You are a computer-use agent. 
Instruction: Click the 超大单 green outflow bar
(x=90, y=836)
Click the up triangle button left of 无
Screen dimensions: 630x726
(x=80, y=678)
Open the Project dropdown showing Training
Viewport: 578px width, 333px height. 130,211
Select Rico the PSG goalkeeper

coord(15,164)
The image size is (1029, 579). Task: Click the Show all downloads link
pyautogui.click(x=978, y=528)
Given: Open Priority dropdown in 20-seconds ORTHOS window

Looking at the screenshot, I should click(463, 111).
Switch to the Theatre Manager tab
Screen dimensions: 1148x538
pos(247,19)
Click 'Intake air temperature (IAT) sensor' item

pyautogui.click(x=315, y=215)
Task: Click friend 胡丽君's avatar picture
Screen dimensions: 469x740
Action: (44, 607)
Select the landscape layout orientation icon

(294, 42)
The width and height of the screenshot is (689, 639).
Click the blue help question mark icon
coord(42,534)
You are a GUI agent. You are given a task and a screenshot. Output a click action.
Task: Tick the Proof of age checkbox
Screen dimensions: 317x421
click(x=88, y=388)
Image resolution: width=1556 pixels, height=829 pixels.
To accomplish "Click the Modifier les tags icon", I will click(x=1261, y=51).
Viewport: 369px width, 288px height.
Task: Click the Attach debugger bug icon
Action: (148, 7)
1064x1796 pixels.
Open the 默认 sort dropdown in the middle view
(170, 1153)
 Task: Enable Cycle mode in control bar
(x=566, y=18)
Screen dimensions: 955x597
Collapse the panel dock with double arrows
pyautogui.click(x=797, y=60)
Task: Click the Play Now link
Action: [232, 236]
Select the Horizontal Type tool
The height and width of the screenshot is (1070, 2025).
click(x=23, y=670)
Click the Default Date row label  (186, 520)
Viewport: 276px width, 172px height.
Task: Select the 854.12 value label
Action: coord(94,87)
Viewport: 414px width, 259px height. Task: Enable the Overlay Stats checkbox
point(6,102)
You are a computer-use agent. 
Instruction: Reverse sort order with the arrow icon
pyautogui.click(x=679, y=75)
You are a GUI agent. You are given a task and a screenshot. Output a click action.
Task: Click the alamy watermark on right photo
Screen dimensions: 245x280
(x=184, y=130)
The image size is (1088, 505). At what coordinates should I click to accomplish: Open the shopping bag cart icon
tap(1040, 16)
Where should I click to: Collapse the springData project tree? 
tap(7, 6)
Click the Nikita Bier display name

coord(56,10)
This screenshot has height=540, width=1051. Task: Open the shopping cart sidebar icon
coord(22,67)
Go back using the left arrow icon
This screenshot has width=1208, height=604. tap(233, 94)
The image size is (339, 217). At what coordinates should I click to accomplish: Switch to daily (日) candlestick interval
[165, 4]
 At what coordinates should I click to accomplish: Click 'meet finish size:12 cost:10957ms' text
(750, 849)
+++
- **BRIEF**
Count the lines in the listing that hold the word "pixels", then give the number and nothing else.

- **EXERCISE RESULT**
2